“As long as
there are tests, there will be prayer in schools,” so reads a bumper sticker I
once saw back in the States. While prayer is indeed quite encouraged in the
seminary, I have a feeling that many prayers were said today for God’s
intercession. For today is the first of our two examination days for our scripture
courses here on pilgrimage. It occurred to me, as that bumper sticker passed
into my mind as I poured over details of the intricacies of the Gospel according
to Mark, that most of us tend to pray much more frequently when we need
something. Whether it’s last-minute knowledge, a hole in traffic so that we can
make it to work on time, or even the larger things such as guidance on one’s
vocation in life, a job or even health, it is common to pray for a specific
thing. And there’s nothing wrong with that.
It occurs
to me that we tend to pray for something when we realize that we lack something
in our lives. All of the things which I mentioned above are good things,
important things which help us to live our lives and live them to the full.

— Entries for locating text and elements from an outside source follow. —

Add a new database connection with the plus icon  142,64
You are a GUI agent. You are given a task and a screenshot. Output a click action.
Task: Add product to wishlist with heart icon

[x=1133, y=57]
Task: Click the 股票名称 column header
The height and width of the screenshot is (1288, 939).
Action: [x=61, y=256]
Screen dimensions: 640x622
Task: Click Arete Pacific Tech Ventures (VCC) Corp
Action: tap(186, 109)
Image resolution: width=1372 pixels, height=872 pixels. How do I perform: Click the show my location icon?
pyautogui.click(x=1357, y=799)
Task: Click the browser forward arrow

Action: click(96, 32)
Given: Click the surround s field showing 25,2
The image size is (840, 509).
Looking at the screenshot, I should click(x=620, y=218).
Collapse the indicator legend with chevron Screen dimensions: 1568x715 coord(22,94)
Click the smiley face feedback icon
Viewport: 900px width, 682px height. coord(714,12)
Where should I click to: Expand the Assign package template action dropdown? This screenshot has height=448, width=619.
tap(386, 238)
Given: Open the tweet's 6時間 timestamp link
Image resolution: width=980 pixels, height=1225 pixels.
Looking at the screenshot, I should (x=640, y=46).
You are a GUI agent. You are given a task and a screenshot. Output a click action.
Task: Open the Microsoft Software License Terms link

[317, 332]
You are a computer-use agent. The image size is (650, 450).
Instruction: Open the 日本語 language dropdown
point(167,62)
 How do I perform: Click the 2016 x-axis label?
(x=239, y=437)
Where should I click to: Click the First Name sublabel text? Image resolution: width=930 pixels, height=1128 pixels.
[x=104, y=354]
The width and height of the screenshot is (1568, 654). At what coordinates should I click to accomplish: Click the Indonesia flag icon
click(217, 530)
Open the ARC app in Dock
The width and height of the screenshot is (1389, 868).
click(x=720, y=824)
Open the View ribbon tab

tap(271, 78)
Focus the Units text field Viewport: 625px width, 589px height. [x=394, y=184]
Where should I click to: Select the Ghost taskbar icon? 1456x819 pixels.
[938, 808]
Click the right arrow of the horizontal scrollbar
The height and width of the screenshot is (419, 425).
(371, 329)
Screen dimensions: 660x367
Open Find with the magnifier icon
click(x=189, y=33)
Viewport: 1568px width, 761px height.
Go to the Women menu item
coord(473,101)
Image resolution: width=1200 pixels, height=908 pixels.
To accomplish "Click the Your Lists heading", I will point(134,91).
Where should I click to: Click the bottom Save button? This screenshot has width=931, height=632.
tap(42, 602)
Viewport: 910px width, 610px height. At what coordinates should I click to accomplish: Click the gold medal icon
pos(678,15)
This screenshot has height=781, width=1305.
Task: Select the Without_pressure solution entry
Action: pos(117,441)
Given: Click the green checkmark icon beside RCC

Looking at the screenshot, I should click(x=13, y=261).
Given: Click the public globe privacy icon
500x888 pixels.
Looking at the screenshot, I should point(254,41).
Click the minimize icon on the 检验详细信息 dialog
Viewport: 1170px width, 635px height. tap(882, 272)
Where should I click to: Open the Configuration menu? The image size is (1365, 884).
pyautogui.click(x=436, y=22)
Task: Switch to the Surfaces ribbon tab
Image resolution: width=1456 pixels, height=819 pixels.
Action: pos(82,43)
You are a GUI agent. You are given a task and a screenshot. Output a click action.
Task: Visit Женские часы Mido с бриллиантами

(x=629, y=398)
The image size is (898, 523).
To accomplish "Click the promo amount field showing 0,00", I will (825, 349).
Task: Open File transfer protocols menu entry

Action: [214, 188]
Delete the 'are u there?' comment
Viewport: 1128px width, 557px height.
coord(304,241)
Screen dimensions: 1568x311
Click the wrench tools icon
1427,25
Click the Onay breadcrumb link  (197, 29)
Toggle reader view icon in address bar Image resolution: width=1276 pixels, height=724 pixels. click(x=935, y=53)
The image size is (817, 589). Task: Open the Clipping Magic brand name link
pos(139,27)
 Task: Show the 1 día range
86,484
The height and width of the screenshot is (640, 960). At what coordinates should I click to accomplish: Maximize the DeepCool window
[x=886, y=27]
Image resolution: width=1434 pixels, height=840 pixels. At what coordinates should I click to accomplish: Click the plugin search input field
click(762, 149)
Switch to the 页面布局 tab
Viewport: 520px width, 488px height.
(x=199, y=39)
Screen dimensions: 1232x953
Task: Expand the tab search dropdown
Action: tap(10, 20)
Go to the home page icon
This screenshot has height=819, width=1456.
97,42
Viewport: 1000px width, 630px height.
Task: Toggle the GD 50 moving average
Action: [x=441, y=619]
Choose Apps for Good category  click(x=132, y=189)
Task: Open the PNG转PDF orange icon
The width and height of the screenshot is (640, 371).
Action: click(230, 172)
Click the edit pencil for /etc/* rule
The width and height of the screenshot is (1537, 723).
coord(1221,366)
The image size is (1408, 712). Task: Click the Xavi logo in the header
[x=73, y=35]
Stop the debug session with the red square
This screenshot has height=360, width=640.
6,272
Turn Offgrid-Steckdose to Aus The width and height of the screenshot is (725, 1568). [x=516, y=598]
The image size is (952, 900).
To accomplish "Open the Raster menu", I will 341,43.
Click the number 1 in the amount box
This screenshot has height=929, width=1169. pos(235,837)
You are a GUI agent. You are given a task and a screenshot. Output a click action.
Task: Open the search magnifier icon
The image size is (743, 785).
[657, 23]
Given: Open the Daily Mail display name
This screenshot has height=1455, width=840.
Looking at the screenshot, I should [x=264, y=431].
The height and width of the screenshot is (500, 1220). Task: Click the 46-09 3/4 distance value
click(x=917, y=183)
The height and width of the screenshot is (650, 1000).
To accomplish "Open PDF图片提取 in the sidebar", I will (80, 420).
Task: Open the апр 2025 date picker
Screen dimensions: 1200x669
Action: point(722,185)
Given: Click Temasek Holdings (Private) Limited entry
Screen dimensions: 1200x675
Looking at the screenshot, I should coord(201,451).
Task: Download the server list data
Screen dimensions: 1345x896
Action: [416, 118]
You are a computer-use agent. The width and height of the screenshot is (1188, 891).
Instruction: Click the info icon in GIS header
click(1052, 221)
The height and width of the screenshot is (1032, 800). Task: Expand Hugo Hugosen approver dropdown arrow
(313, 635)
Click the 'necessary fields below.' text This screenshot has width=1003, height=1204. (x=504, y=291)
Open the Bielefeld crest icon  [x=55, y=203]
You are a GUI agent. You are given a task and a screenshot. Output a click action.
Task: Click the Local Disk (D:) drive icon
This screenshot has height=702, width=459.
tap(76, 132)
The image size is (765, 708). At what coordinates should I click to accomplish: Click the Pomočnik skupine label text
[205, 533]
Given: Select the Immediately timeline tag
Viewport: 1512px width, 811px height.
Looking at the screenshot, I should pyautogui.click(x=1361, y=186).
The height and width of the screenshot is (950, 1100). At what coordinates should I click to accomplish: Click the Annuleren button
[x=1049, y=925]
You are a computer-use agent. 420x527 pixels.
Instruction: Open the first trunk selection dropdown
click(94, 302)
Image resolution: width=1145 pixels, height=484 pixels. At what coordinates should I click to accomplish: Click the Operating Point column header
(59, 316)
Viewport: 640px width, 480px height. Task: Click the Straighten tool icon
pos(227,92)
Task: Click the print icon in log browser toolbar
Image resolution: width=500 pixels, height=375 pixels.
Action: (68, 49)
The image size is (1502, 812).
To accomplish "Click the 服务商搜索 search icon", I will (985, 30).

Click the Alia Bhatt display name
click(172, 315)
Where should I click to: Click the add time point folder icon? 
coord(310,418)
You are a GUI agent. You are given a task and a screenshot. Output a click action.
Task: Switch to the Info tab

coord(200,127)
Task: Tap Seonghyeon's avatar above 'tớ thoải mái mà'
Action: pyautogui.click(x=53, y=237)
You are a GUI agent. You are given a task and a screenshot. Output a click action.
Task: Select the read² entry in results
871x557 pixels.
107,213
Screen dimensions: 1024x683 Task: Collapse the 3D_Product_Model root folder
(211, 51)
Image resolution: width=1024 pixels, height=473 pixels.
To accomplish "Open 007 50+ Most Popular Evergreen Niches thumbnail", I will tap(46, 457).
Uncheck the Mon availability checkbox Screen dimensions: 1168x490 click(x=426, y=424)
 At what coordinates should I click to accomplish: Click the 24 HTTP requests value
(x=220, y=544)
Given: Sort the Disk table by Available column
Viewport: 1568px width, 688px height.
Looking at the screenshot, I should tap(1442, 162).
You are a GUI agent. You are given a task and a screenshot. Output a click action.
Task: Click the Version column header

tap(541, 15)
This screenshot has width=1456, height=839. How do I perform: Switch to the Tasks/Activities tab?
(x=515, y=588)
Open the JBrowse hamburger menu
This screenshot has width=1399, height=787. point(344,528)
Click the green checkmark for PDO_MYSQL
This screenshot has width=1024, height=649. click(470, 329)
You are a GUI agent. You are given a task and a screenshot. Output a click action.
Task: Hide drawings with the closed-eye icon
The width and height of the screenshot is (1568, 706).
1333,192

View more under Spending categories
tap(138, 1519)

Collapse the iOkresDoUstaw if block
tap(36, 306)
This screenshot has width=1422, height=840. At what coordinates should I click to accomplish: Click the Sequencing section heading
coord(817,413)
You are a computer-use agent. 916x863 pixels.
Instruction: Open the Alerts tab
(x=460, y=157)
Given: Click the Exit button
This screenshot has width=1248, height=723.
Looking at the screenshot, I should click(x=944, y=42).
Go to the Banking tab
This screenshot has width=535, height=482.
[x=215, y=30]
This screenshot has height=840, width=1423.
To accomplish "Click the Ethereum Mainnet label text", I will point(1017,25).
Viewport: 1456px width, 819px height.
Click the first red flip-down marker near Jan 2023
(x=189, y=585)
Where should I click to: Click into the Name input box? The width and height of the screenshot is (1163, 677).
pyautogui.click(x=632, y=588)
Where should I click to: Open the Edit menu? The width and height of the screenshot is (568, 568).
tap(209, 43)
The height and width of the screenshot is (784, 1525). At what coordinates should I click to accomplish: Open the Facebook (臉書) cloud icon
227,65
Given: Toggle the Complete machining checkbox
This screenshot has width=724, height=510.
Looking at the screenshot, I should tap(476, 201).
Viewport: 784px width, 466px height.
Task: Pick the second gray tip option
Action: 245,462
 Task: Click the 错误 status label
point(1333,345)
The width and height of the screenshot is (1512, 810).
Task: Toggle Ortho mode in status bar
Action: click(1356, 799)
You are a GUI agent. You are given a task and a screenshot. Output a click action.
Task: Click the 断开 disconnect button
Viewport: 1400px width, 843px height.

However, we need more than just those individual things. If we pray because we
lack some particular thing or cannot get it using only our own power, it can be
hard to see the bigger picture. All of us, as created beings, are incomplete on
our own. Aristotle describes human beings as the social animal, which is to say
that we are made to exist in relationship with one another. This goes beyond our
relationships with our fellow human beings and extends to our relationship with
God. On our own, we lack the ability to form that perfect relationship with God
that He desires to have with his people. Indeed, on our own power, we lack a
relationship to God who brought us, and indeed the entire created order, into
being and continues to sustain us.
Therefore our prayer,
while interceding for various needs which we have both individually and as the
human race, also brings us to a deeper communion with God. This requires a
growing awareness of the ways in which God has worked in our lives. This
pilgrimage has allowed each of us to experience, in new and different ways, the
way in which God is working in our lives and in the life of the human race. Our
prayer, which St. John Damascene defines as “the raising of the mind and heart
to God,” ultimately allows us to draw ever closer to God and grow in our love
for one another, whom God has made in His image and likeness. In the course of
this pilgrimage we have learned to see how God has worked in the course of time
and through various different peoples. This has led us to reflect on how God
has worked in our own lives. Day by day let us grow ever more aware of how God
has worked in our lives in order that, when we see him at the end of our
pilgrimage, we might know him and his love for us.